Все пребывали в недоумении — и врачи, и сама пациентка. Но жалобы на сердце прекратились, и она снова вышла на работу.

Диаболис подсел и положил ладонь Делиан на лоб, чтобы усыпить.

— Скоро я восстановлю время, — сказал он, подняв безвольное тело на руки. — Советовал бы вам придумать для достопочтенного господина Руэлло и его подопечных объяснение.

— Куда вы отправляетесь? — Идриана шагнула к нему. — Я пойду с вами.

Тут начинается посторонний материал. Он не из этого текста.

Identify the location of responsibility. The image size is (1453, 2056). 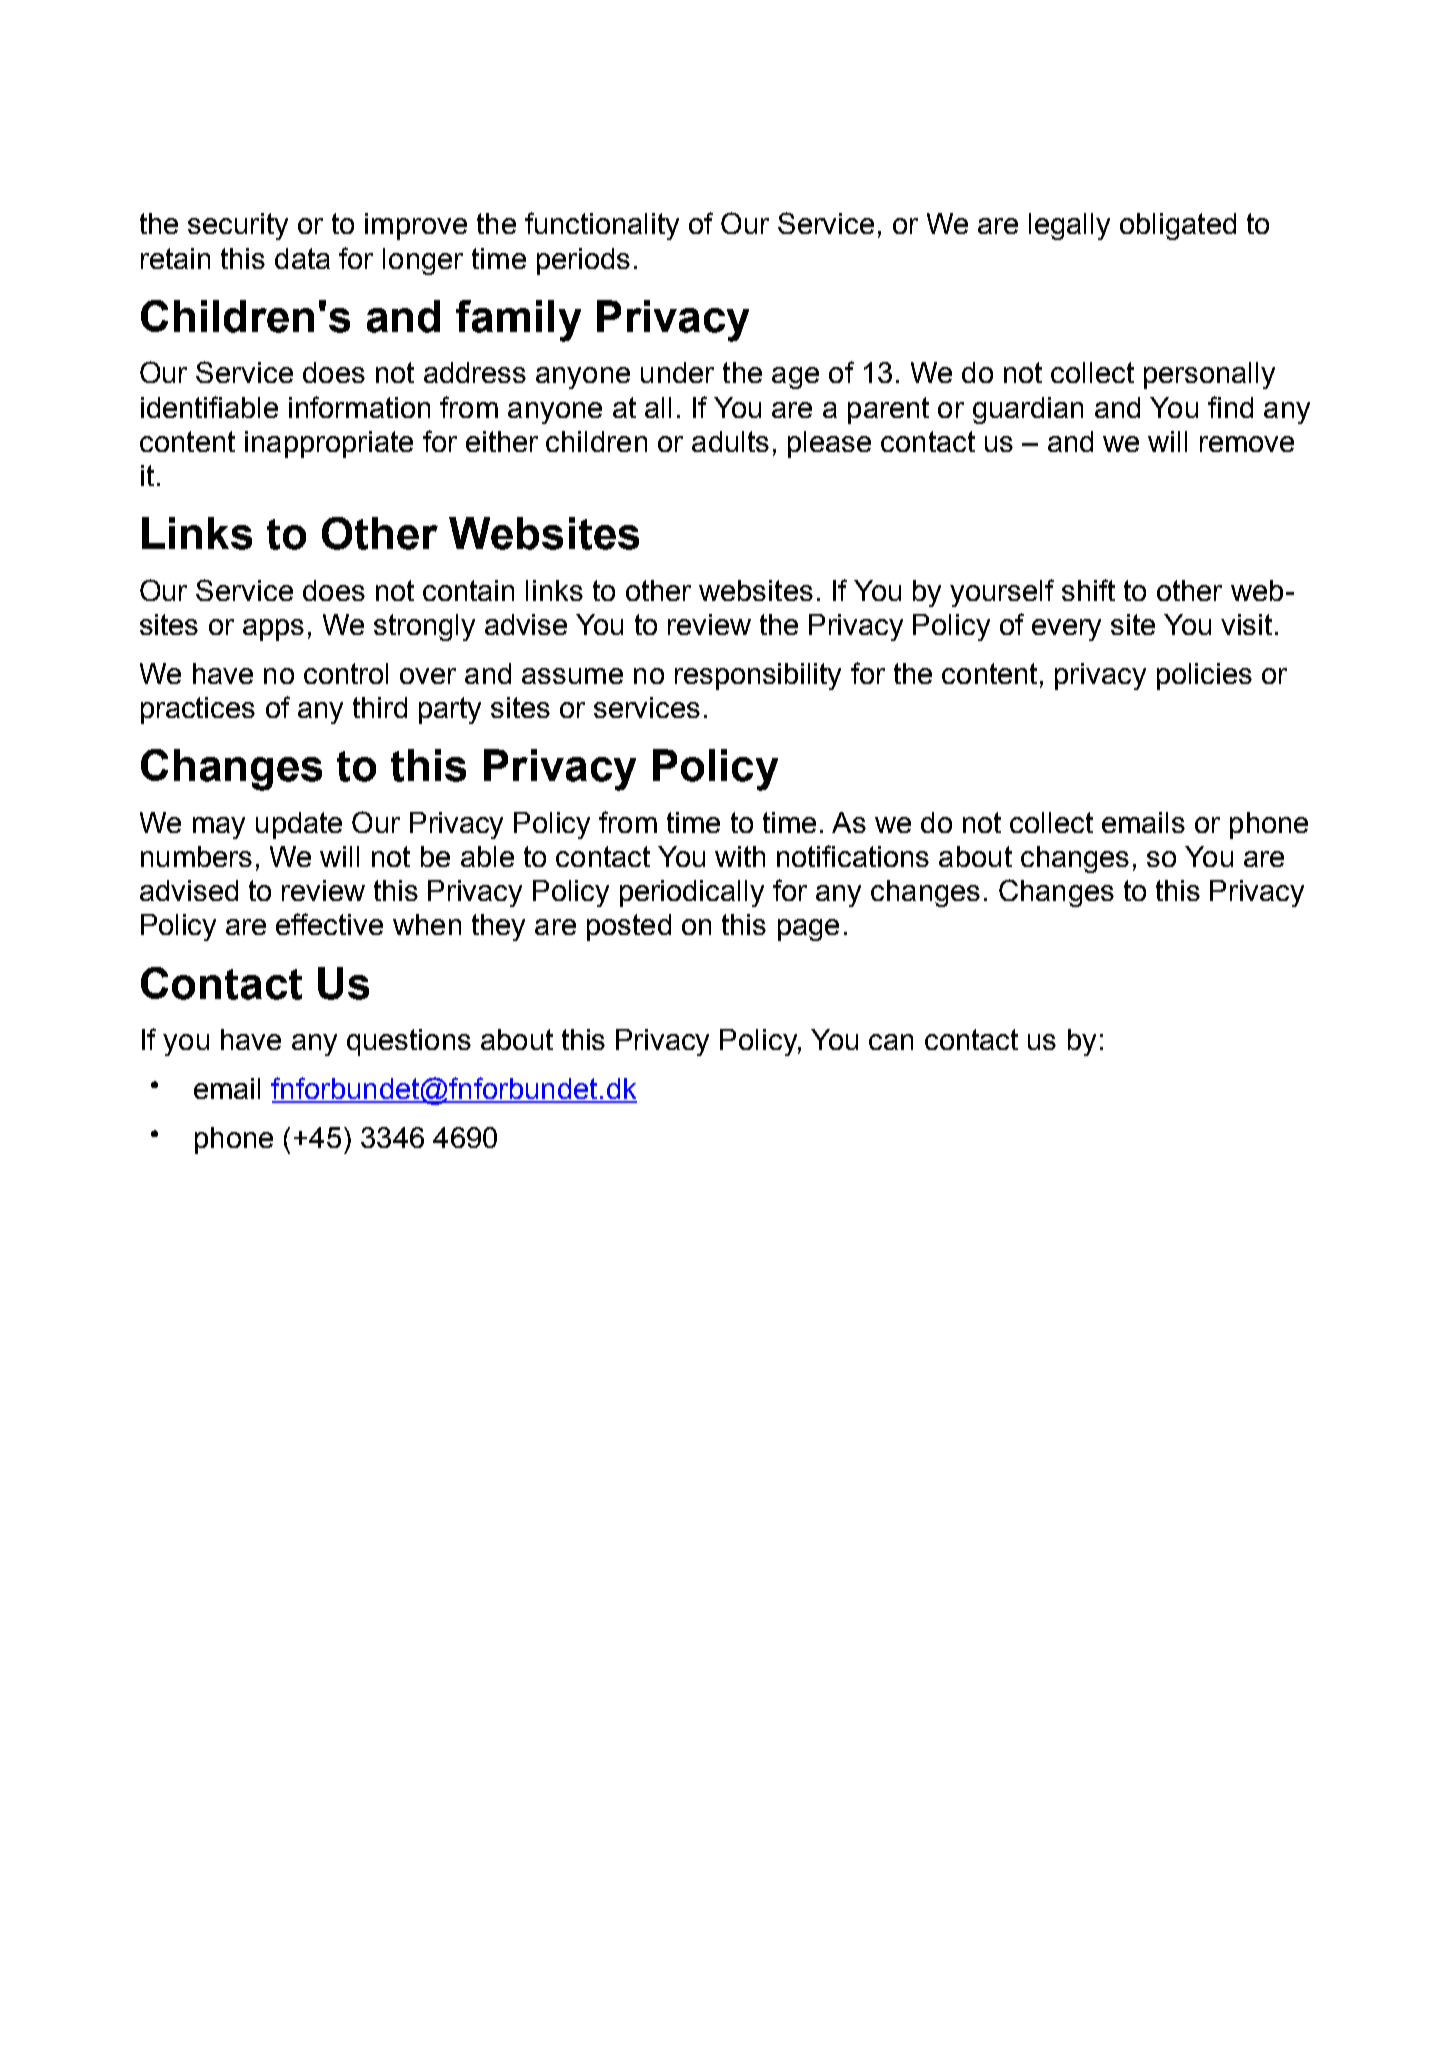
(758, 676).
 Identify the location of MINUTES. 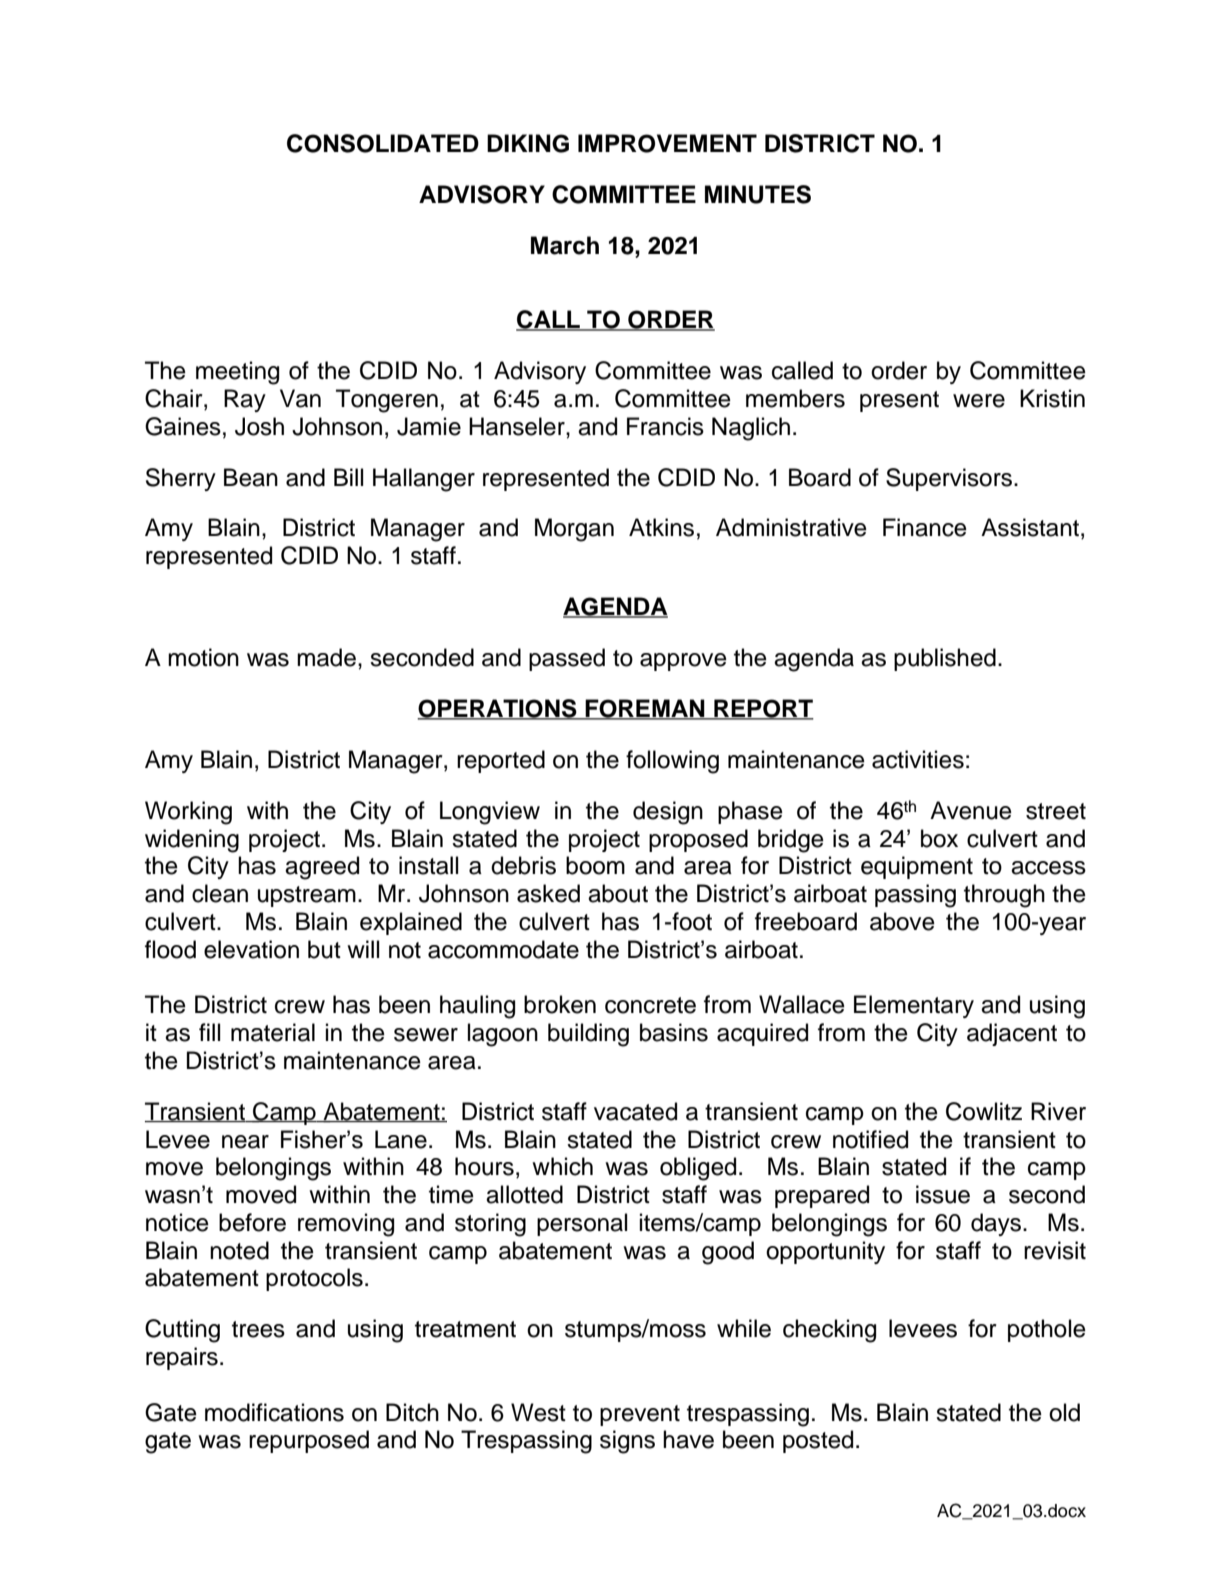
(758, 194).
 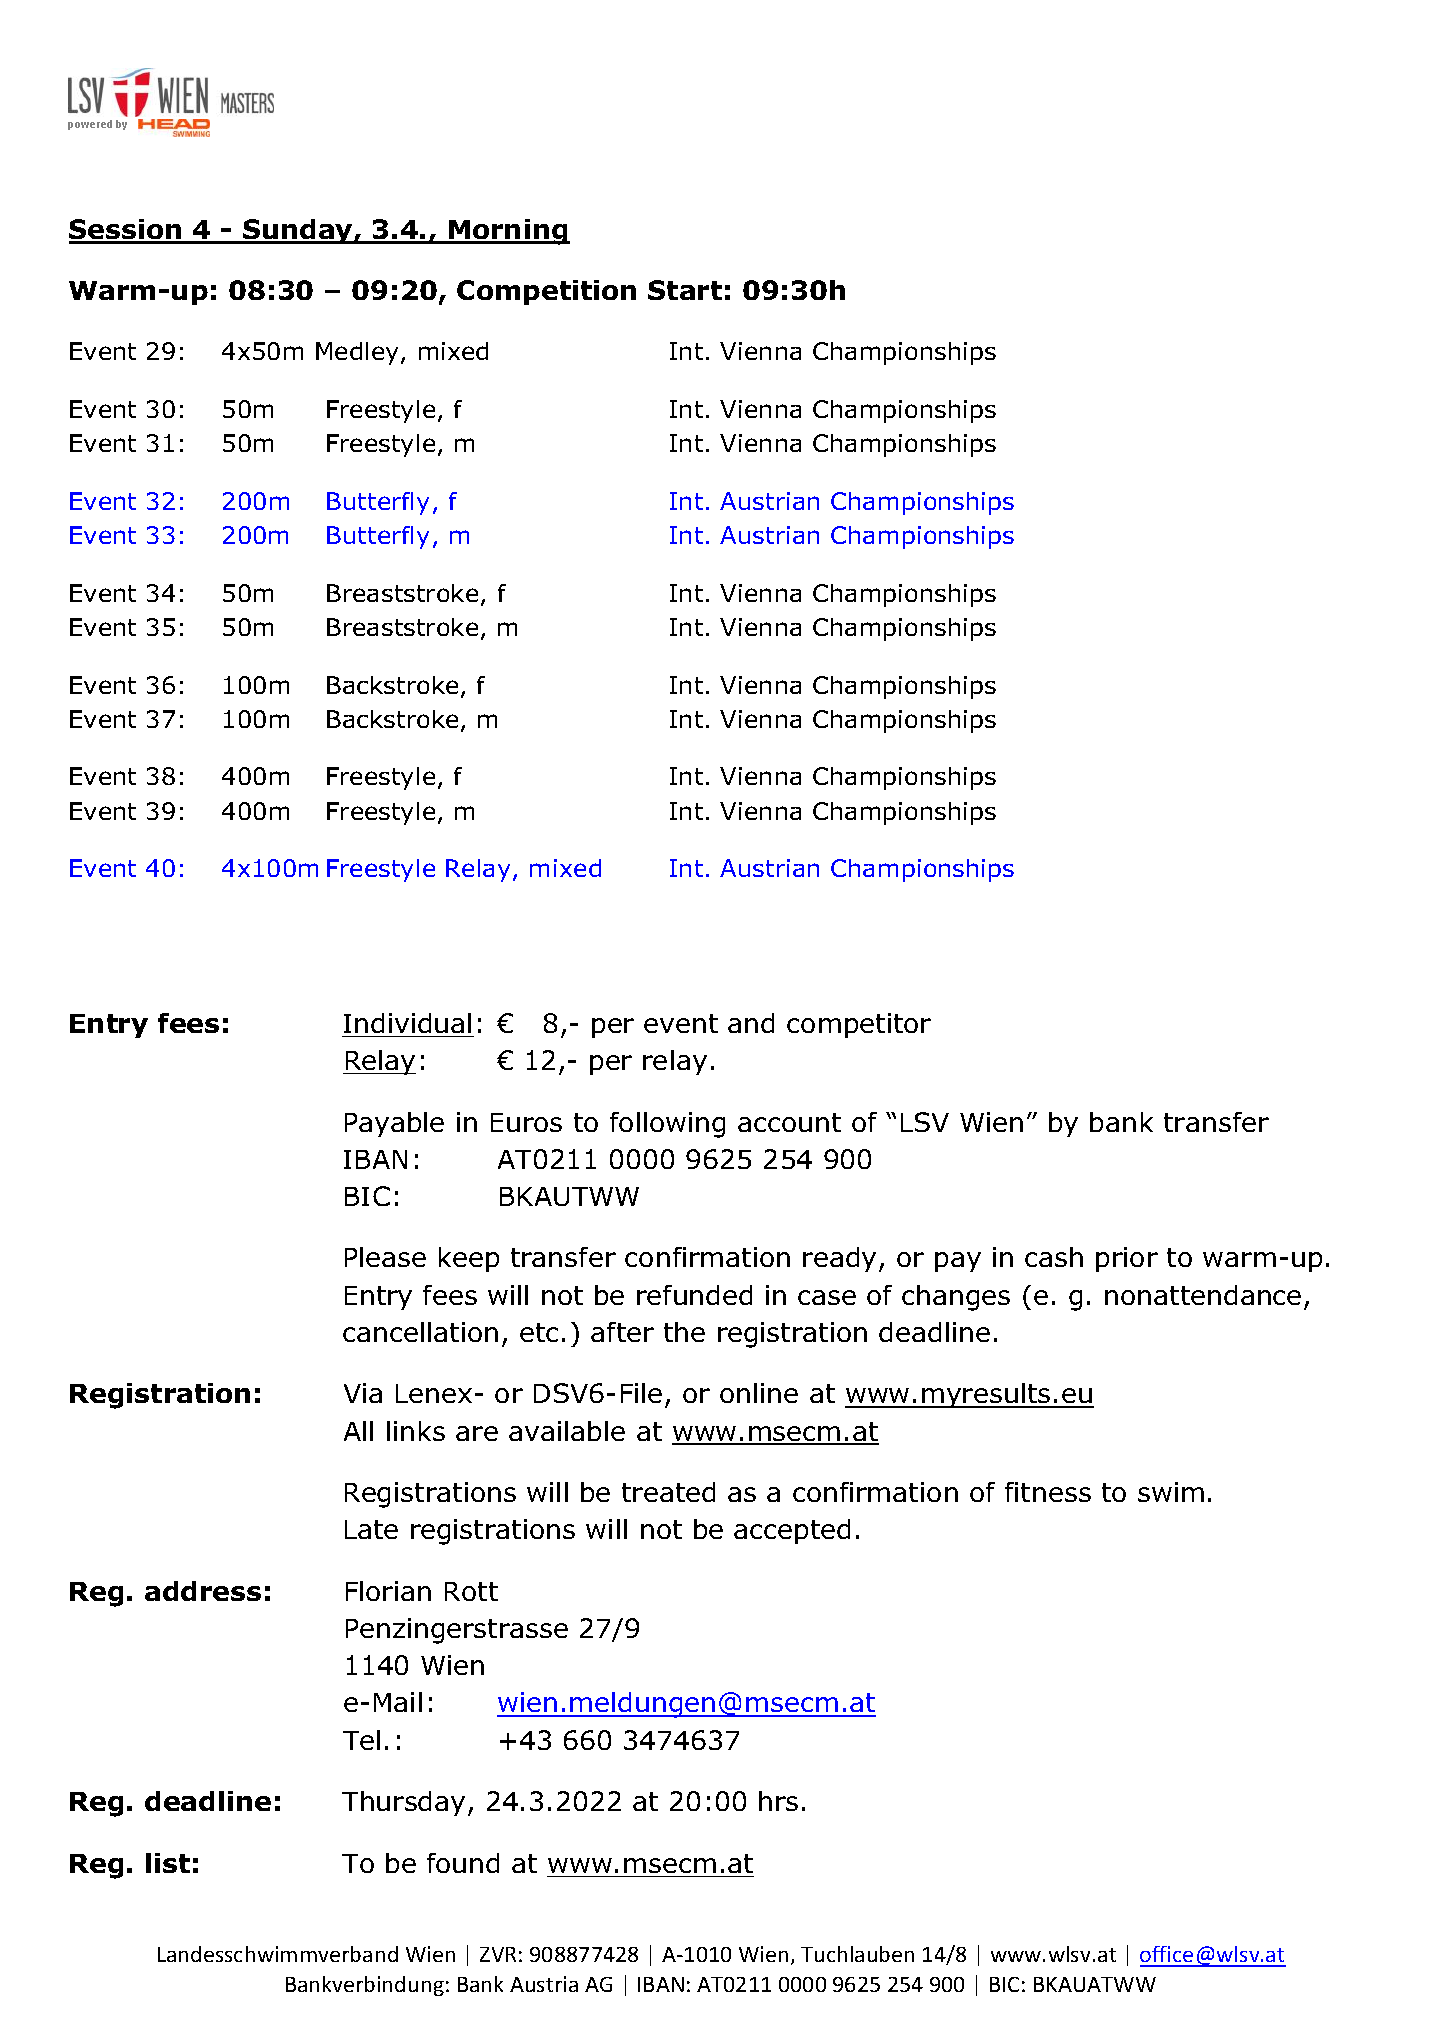 I want to click on Competition, so click(x=546, y=292).
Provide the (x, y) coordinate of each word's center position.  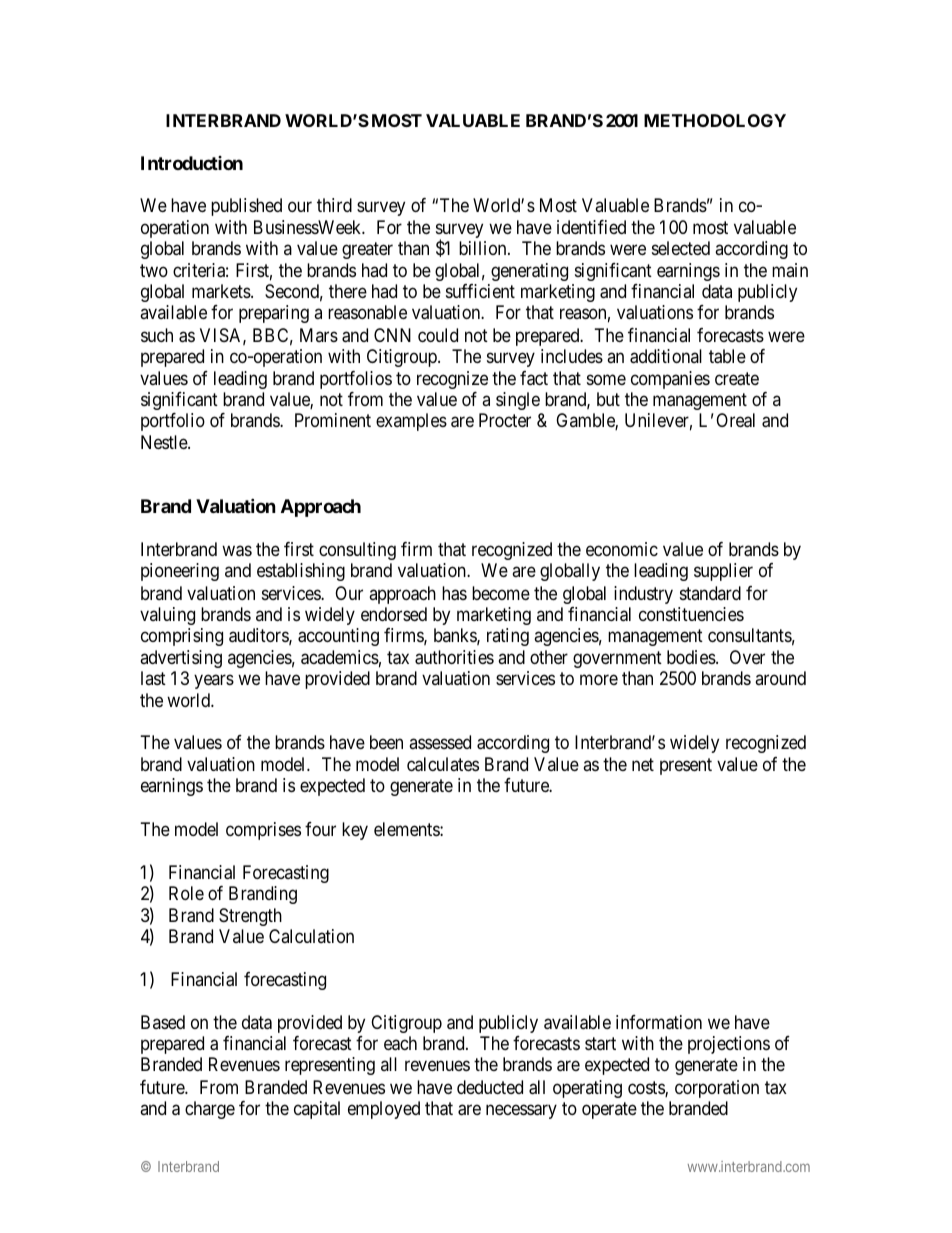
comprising (182, 637)
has (454, 593)
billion (484, 248)
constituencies (691, 614)
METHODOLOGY (715, 120)
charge (210, 1110)
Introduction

Она находится под моей опекой.

Диаболис снова оглядел застывшую в безвременье суматоху.

— Что ж, вы хороший опекун.

Идриана издала невесёлый смешок.

— Не считайте себя безгрешным.

— Понятия греха для меня не существует.

«Тобиас бы не согласился — как человек, однажды погубивший мир. Над обычными людскими грехами вы, мой господин, и вправду возвысились — но вами извечно владел главный. Гордыня».

Бордовые и золотистые краски ресторана сменились на грязно-белую затхлость небольшой комнаты. С одинокой кроватью и тумбой, вешалкой для осенних плащей, книжной полкой, помещённой будто не к месту, плитой-развалюхой и стоптанными тапочками. Жилище одинокой женщины-архивариуса.

Диаболис аккуратно опустил тело на кровать.

— Скоро придёт в себя. — Он посмотрел на Идриану и вздёрнул бровь. — Не знаю, удержите ли вы её снова после того, как познакомили с недругами. Теперь она будет выискивать малейший шанс встретиться снова и отомстить.

— Думаю, с учётом горького опыта она поймёт ошибку сама.

Диаболис скользнул по ней взглядом и отвернулся.

— Как и вы, Идриана.

«Рейвена. Это имя ты бы произнёс с меньшим отвращением».

— Хорошо, вы правы: я не ровня вам, — сказала она, принимая участь проигравшего. — Я была выращена смертной и останусь таковой. Вы считаете себя Божеством — будьте им, но у меня другой путь.

— Путь необдуманных поступков? Это и бесполезно, и плачевно, так свойственно… душе.

— Она делает нас людьми.

Диаболис рассмеялся так, будто слова прозвучали из уст неразумного ребёнка.

— Не давайте советы, которым не следуете сами.

— И какому же совету я не следую?

— Не равнять нас. Можете зваться как угодно, но в вас очень много от смертной. Возможно, так и задумано, не мне судить решения Высших. Но ведь я — не человек. Мой путь отличен от вашего. — Он развернулся, посмотрел на неё со снисхождением и растаял в пространстве.

«Но мы всё ещё люди, — подумала Идриана, провожая глазами остатки силуэта — словно пестревшую в воздухе чёрную пыль. Пыль, которую хранила бережно, как Роберт, как Делиан. — Люди, у которых нет будущего».